■ PROBLEM: Look below for the line containing "600x420 pixels. At" and the line containing "Where should I", then set down both and every line between them exactly, without pictures.

■ SUPPLIED DATA:

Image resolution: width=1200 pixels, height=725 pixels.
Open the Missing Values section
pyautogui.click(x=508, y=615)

--

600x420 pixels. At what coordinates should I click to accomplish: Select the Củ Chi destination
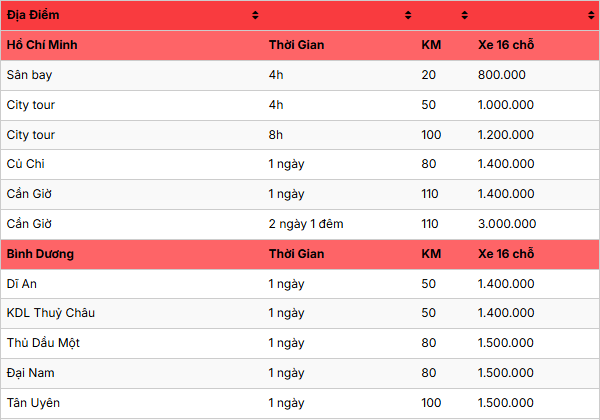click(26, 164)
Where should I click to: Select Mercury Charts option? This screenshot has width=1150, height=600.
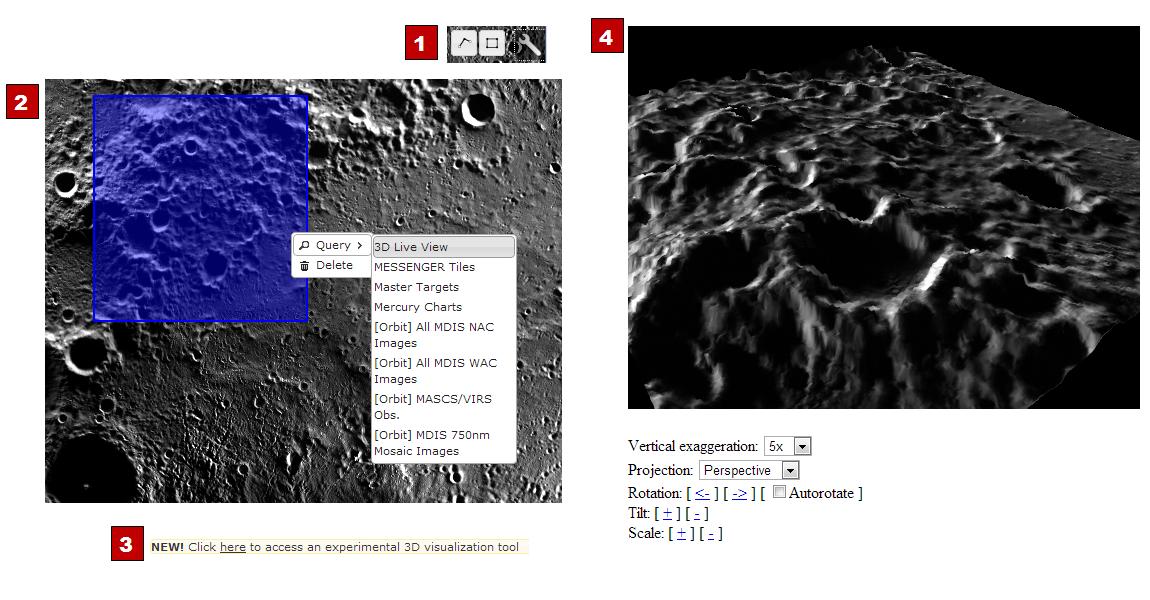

...

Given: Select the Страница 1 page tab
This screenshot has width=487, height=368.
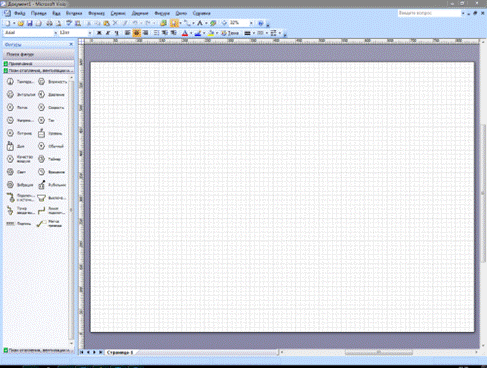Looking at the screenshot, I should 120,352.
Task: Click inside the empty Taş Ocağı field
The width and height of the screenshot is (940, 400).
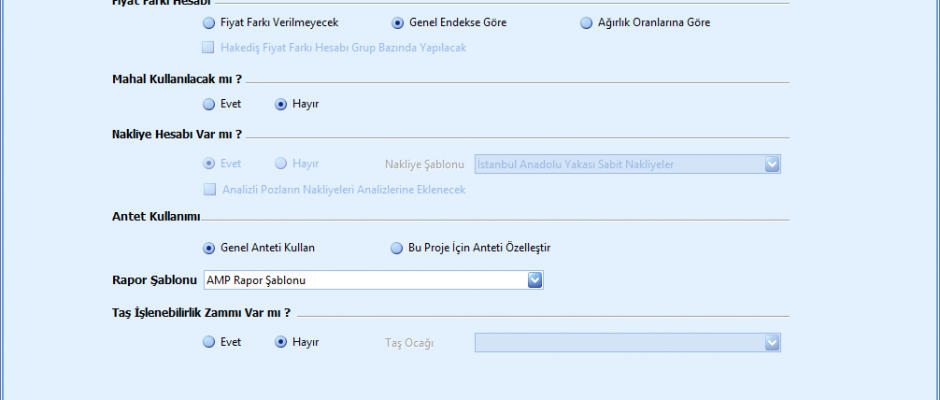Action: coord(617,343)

■ REPLY TO THE TASK:
600x420 pixels. At what coordinates should I click to accomplish: Select the Củ Chi destination
click(26, 164)
Where should I click to: Select Mercury Charts option? This screenshot has width=1150, height=600.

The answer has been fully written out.